Xia Zhongpu, the executive who led development of Li Auto’s end-to-end (E2E) assisted driving model, has left the company, signaling a broader strategic shift at the Chinese automaker.
Xia, who joined Li Auto in 2023 and reported directly to Lang Xianpeng, vice president of assisted driving R&D, was a prominent figure within the company’s advanced driving unit. People familiar with the matter said he had already stepped away from Li Auto’s vision-language-action (VLA) model development team and had not attended internal meetings for several weeks. His next move remains unclear.
Li Auto did not respond to 36Kr’s request for comment.
Xia’s departure marks a turning point in the company’s evolving approach to assisted driving technology. He was instrumental in Li Auto’s early E2E architecture, which gained traction following promising results and led to a restructuring of the assisted driving division in November 2024. The company established three dedicated teams at the time: E2E modeling, world modeling, and production R&D. Xia was named head of the E2E unit.

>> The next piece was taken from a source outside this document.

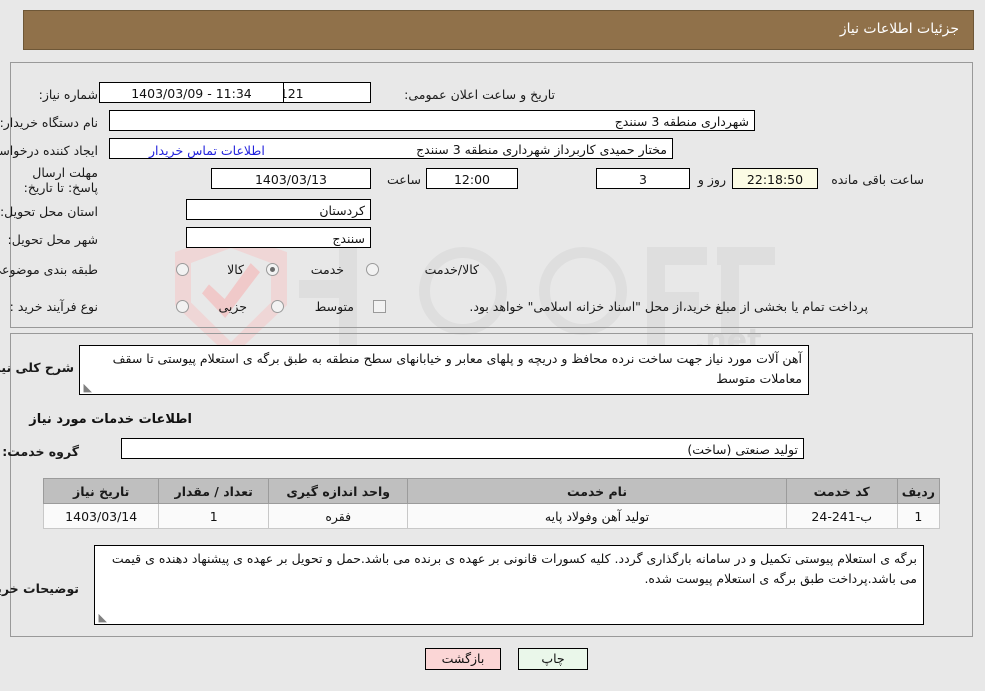 The height and width of the screenshot is (691, 985). What do you see at coordinates (102, 516) in the screenshot?
I see `cell-date: 1403/03/14` at bounding box center [102, 516]. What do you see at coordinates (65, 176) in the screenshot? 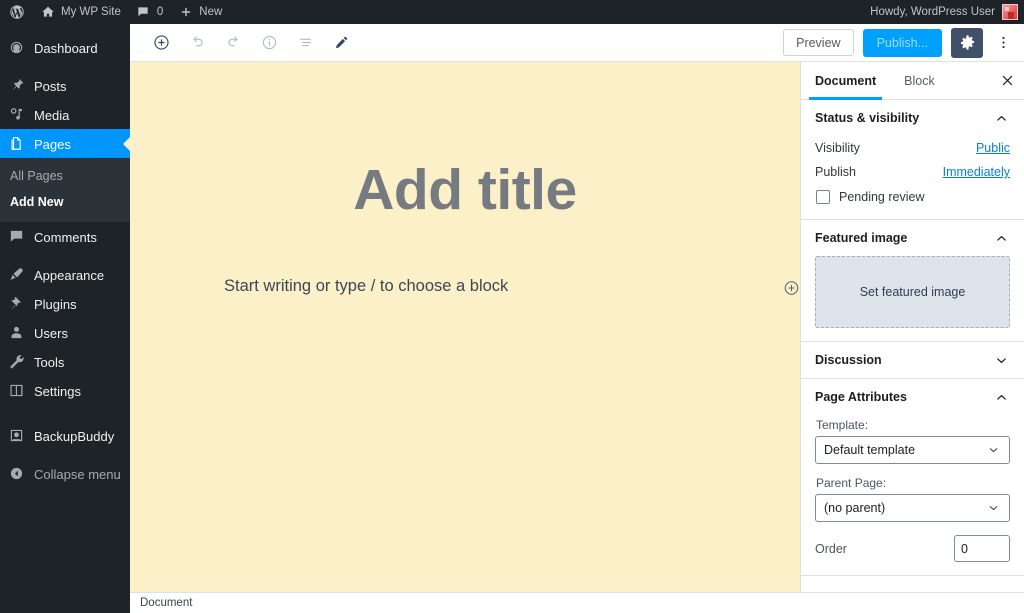
I see `sidebar-submenu-all-pages: All Pages` at bounding box center [65, 176]. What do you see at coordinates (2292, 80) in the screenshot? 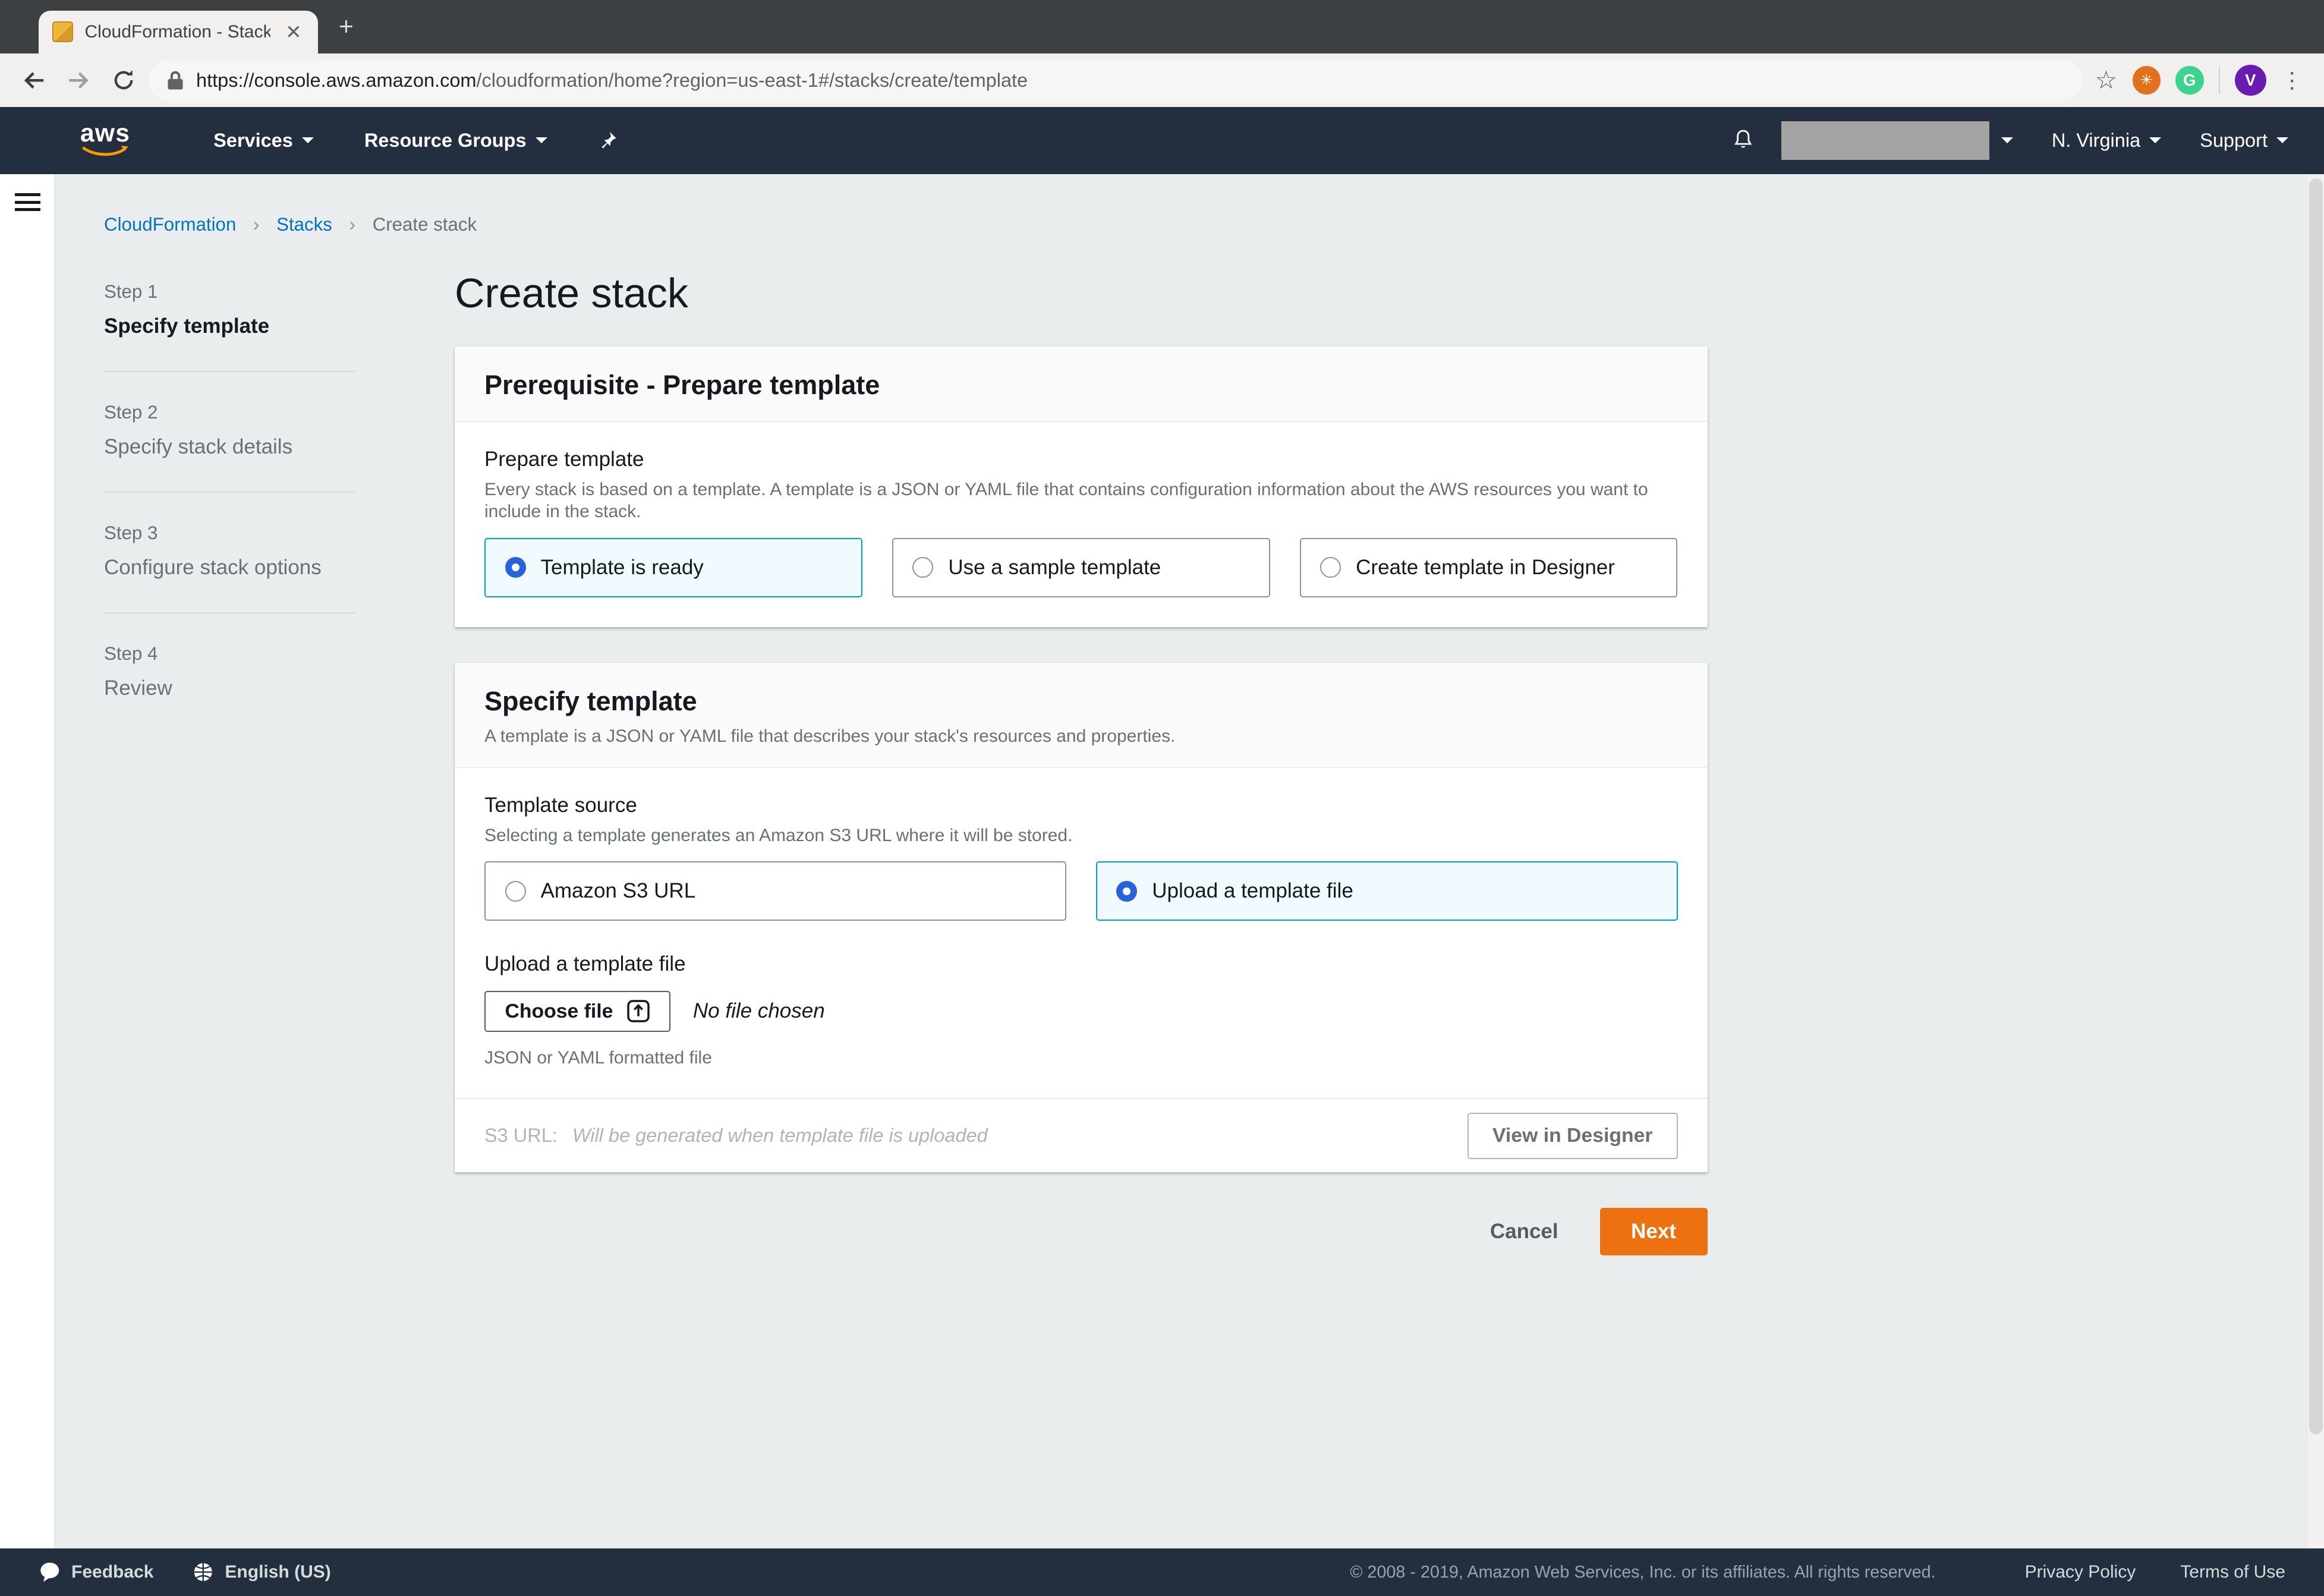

During his tenure, Xia rose quickly within Li Auto’s hierarchy. However, internal sources suggest his exit may stem from differing views on the company’s technological direction. “Xia believed the E2E approach could still be optimized,” said one person familiar with the matter. “But internally, the company had already gone all-in on VLA.”
The transition was underscored on May 7, when CEO Li Xiang described VLA during a company-hosted “AI Talk” session as “a large model that drives like a human.” He also revealed that Li Auto had tripled its planned GPU training allocation to support VLA development.
This pivot has coincided with a reshuffling of leadership. Lang has reportedly been promoted, and Jia Peng, previously in charge of the company’s world model framework, now leads the VLA project as head of autonomous driving technology R&D.
Li Auto’s assisted driving roadmap has undergone multiple changes since 2023. The company moved away from high-definition maps and rule-based logic, adopted E2E frameworks, and now appears committed to VLA as its core development path.
Originally popularized by Tesla, the E2E model allowed Li Auto to streamline core modules—perception, prediction, planning, and control—into a unified system driven by machine learning. The company formally began E2E development in November 2023 and rolled out a combined E2E and vision-language model (VLM) to Max users by October 2024, reportedly two months ahead of schedule.
That rollout was seen as a major win, helping Li Auto shed its image as a laggard in assisted driving and emerge as a top-tier contender. Xia, as the head of the production-ready E2E system, benefited from the momentum and earned internal promotions.
Yet, consensus on E2E’s long-term viability never fully materialized. At the same May 7 event, CEO Li Xiang noted a critical limitation: “End-to-end doesn’t fully understand the physical world. It’s more of an imitation process,” he said, pointing out that the system performed well in general scenarios but struggled in complex, unfamiliar ones.
Management saw those constraints as fundamental. While Li Auto had already added VLM features to its E2E stack, the team concluded that vision-language alone could not close the gap in higher-order decision-making.
VLA, originally developed by Google DeepMind for robotics applications, is now viewed within Li Auto as the future of embodied intelligence. Unlike VLM systems that parse 2D visual inputs, VLA incorporates an action component, allowing models to not only interpret their environment but also perform physical tasks like driving. These systems support 2D and 3D vision, language comprehension, and chain-of-thought reasoning, essentially enabling vehicles to see, think, and act more like humans.
Industry peers are also trending in this direction. Nio has released a world model focused on reading road signs and textual input, while Xpeng has introduced a foundation model with advanced reasoning capabilities that has since been optimized for in-car use.
Still, the VLA route is not without skeptics. Some experts interviewed by 36Kr noted that the approach remains largely untested in real-world conditions. Even Li acknowledged the risks: “In truth, we’re venturing into uncharted territory,” he said.
More than just a personnel change, Xia’s exit may perhaps reflect the end of an ambitious phase in Li Auto’s assisted driving journey, and the company’s deeper bet on a new frontier.